Luljeta arrived in Britain in 1999. She came via Italy and France, and it cost her and her husband £8,000. But she didn’t fly in first-class. She arrived in Portsmouth in the back of a truck with 50 other people from all over the world. Her home in Albania had been burnt to the ground.

She and her husband paid the money to an “agent” they’d never met before. “You are in their control,” she says. “You are their property”. Five months pregnant, and with a daughter aged two-and-half in tow, she and her husband fled the Serbs. They were aiming for America.

When they got to Portsmouth, the police were great, she says. With no fuss, they took everyone out of the truck and gave them sandwiches and coffee. She liked the police. Then social services arrived. The police told her to go with them and they would help look after the child.

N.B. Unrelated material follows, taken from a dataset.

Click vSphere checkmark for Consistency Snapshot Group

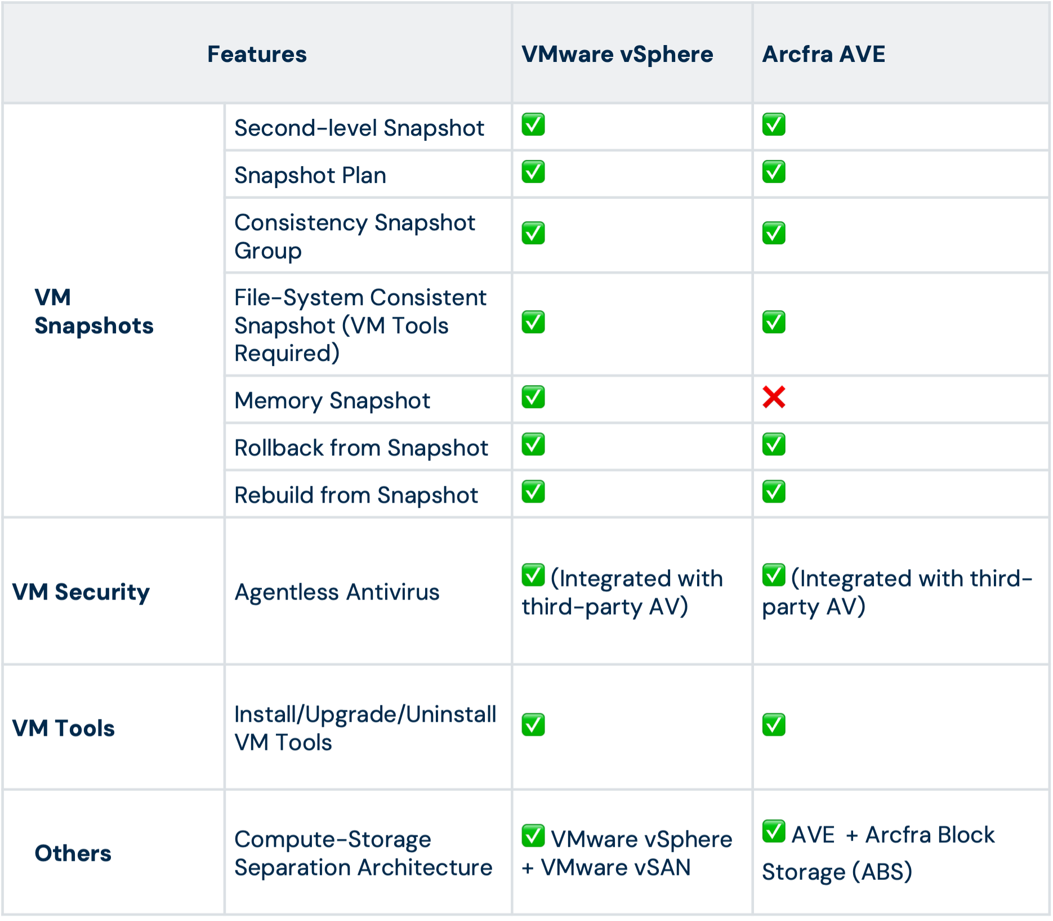click(533, 233)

Luljeta refused; she had never heard of social services, and no one in Albania offered anything for free. She didn’t trust them, so she went to London with three other Kosovan families from the back of the lorry. “OK,” said the social worker, “good luck.”

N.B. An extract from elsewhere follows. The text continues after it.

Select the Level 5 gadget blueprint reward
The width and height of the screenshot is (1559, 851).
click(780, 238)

The relatives of the Kosovans did know about social services. Luljeta got in touch, but was ping-ponged between two east London boroughs for weeks, for reasons no one ever quite explained. Eventually, they got a one-bedroom flat and she gave birth four months later. They had been given £70 for furniture. She spent £8 of it on a dictionary. Social services had told her they could only pay for English lessons for her children.

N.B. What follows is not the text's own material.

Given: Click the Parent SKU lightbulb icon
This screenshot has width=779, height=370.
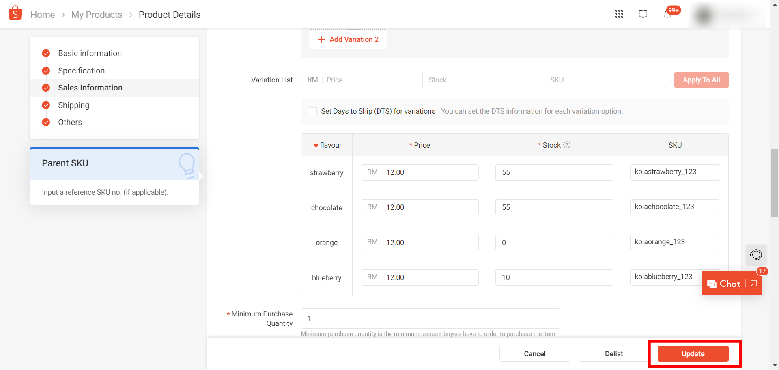Looking at the screenshot, I should pyautogui.click(x=187, y=165).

So she found her own language course in Upton Park. She had managed to save £22, but the college told her it was free for refugees and asylum seekers. If we want people to feel able to integrate, engage and aim for citizenship, then helping them learn English would always be a good start.

But social services didn’t seem to have twigged on to that. They moved her and her family again – with the very best of intentions, but the worst of results. Because she now had two children, the flat wasn’t big enough, so social services moved her several miles away, but omitted to tell her that she could change colleges too.

So she made two-hour trips to the original college, until one day, through a conversation with a neighbour, she found her real stepping stone in a project called Ramp – the Renewal Refugee and Migrant project. “Voluntary work saved my life,” she says simply. She made friends, changed her solicitor so she didn’t have to travel miles, greatly improved her English, and started to work. Finally, her confidence grew.

Luljeta and her family were first refused the right to stay in 2001. She spent a year in limbo, frightened, unsettled, anxiously waiting for the post every day, hoping for a change on appeal. Then, in 2003, the government declared an amnesty for Kosovans. She was still working at Ramp, and one day saw an ad on the noticeboard at work for the School for Social Entrepreneurs. She applied, got in and decided to use her time there to set up an Albanian refugee centre. And that’s what she’s done.

Her survival in the UK is because she’s a very determined woman, but her dictionary seems to have been more use to her than social services. She is very gracious about them, but let me make the points for her: people who arrive as cargo probably won’t hand over themselves or their kids, even if you are a social worker.

Services may exist in theory, but if we don’t join the dots for the Luljetas of the world, a refugee in Britain might as well be Alice in Wonderland for all the help those services will be. Social services acted for Luljeta, but it wasn’t until she got to Ramp and found her confidence that she started to act for herself.

Fortunately, Luljeta burns very brightly. Six years ago, she arrived cold and poor and without English. Now she runs the Shpresa programme. You won’t be surprised to know that Shpresa, in Albanian, means hope.